Ankommen – Innehalten – sich auf das Wesentliche konzentrieren
Bevor wir in die Beratungsgespräche des Regionalkapitels einsteigen, stand der heutige Tag unter den Themen Ankommen – Innehalten – sich auf das Wesentliche konzentrieren. Der Auftrag des Kapitels, mehr aber noch die Verantwortung jeder einzelnen Kapitularin wurde am heutigen Tag vor allem unter spirituellen und theologischen Gesichtspunkten beleuchtet. Als Kapitularin hat jede Schwester ihre Gaben und Fähigkeit in den Dienst des Kapitels als oberstes Organ einer Gemeinschaft zu stellen: Ihr Auftrag ist, nach dem Willen Gottes zu fragen, sich in den Dienst der katholischen Kirche zu stellen, die Zukunft und das Wohl der Gemeinschaft in die Mitte der Überlegungen zu stellen und – als Vinzentinerinnen – natürlich das Wohl der Armen. Anhand dieser vier Aspekte sollen die Diskussionsbeiträge priorisiert werden. Denn schließlich wird keine Schönheitskönigin gewählt, so Bischof Varghese, noch ist es ein Treffen, bei dem Politiker ihren Spitzenkandidaten küren, sondern das Suchen nach dem geeignetsten Leitungsteam für eine vinzentinische Gemeinschaft für die nächsten sechs Jahre mit ihren speziellen Herausforderungen. Mit verschiedenen Impulsen, Gebeten, einem gemeinsamen Gottesdienst und einer Stunde der Anbetung bereiteten wir uns auf die kommenden Tage vor und können so sicher gestärkt in die nächsten Tage gehen.
Ankunft
Heute stand ich mal auf der anderen Seite des Zaunes am Songea Airport und wartete auf Gäste. Irgendwie schon schön, diese Gastfreundschaft! Die Menschen, denen wir begegneten, freuten sich für uns, weil wir nun Gäste abholen dürfen, einer sagte zu mir, “oh, freu Dich, die Gäste bringen Segen ins Haus”. Wow! Und dabei wusste er nicht einmal, wen wir abholen.

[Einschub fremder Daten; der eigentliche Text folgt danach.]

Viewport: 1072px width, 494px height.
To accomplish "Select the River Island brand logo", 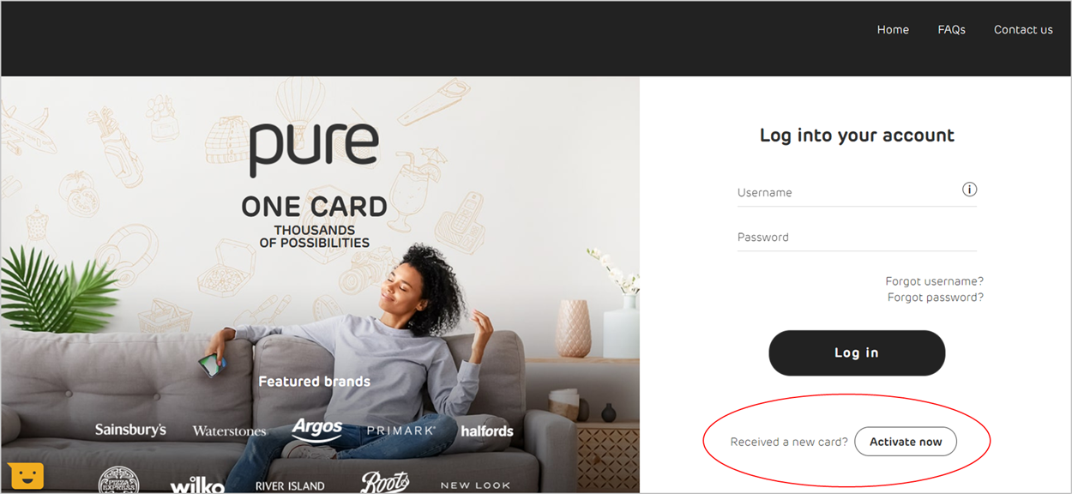I will pos(290,486).
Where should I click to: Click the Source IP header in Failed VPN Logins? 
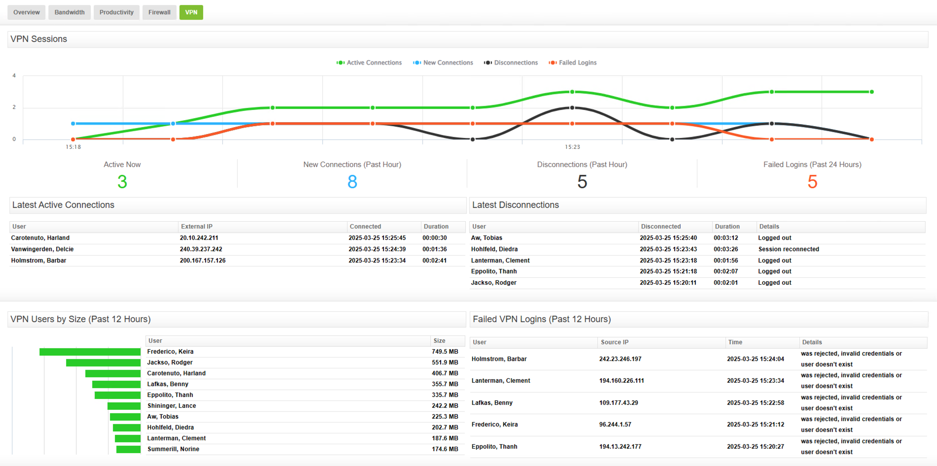click(x=614, y=342)
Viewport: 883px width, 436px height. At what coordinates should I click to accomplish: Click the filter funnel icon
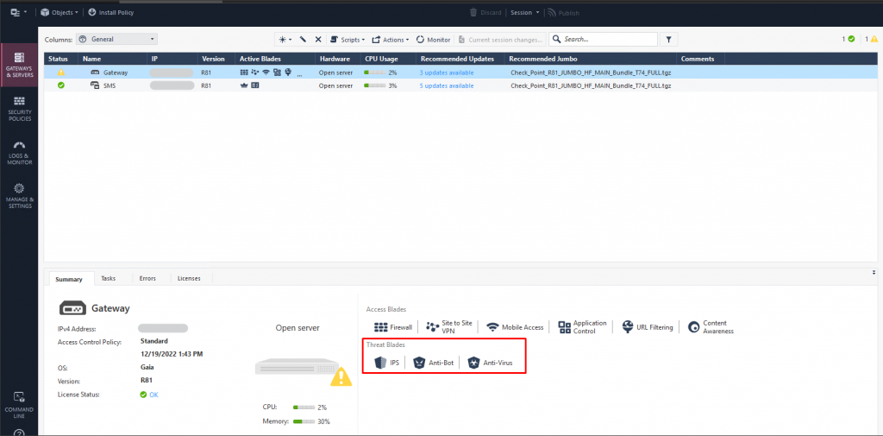point(669,39)
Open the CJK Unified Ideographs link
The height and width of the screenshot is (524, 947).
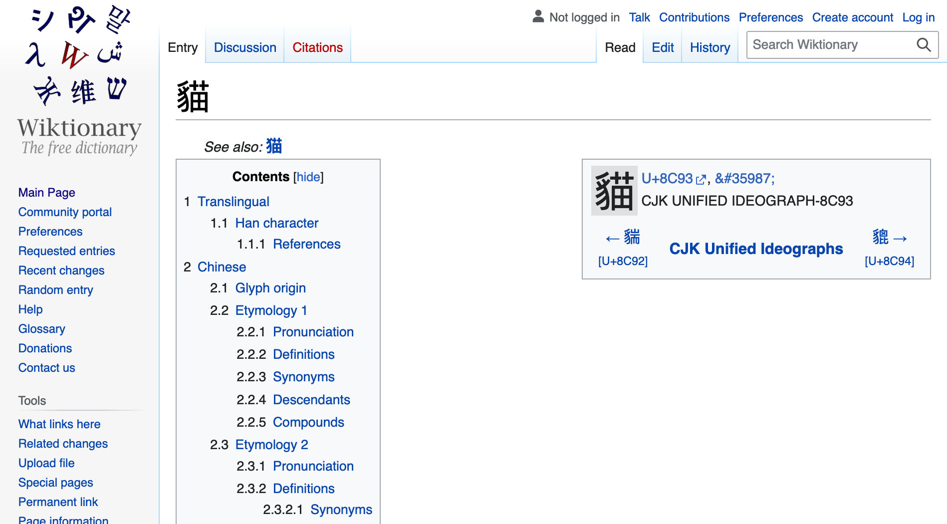(x=756, y=248)
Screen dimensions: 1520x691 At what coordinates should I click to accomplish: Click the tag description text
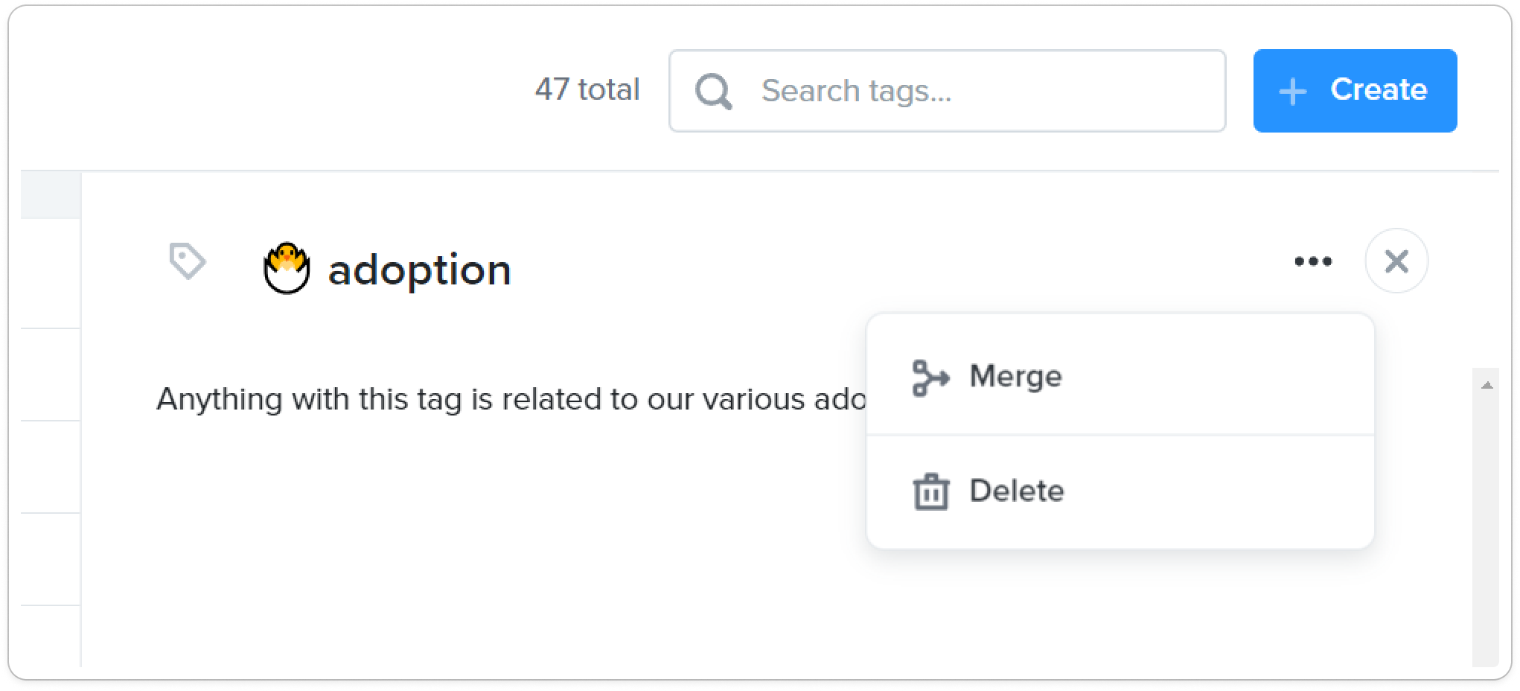tap(511, 399)
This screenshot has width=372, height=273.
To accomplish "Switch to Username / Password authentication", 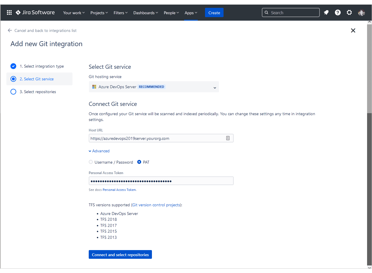I will click(x=91, y=162).

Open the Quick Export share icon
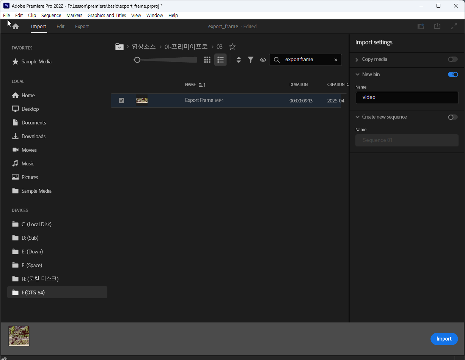tap(437, 27)
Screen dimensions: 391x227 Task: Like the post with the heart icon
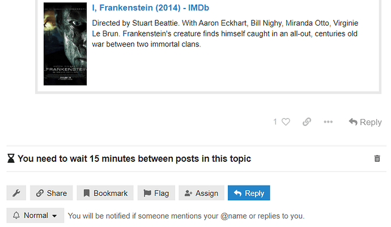(286, 122)
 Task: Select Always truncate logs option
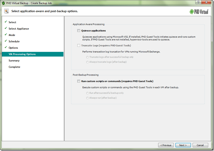tap(88, 62)
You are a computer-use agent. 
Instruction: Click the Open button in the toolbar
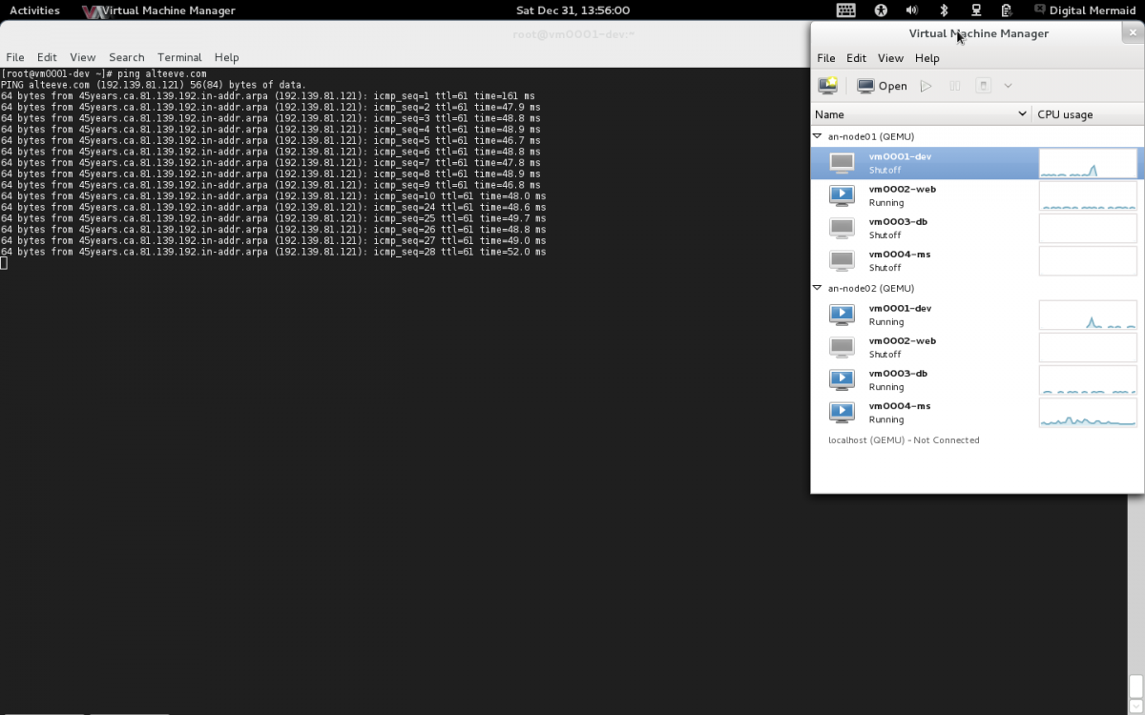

Ja, darauf vertrauen wir, dass Sr. Elisabeth und Bischof Varghese Segen ins Haus bringen. Sr. Elisabeth kam sicher aus Untermarchtal in Songea an und auch Bischof Varghese hatte einen guten Flug von Addis Abeba nach Tansania. Und mit dem Driver “Anna-Luisa” haben sie dann tatsächlich auch noch das letzte Stück von Songea nach Mbinga gut geschafft.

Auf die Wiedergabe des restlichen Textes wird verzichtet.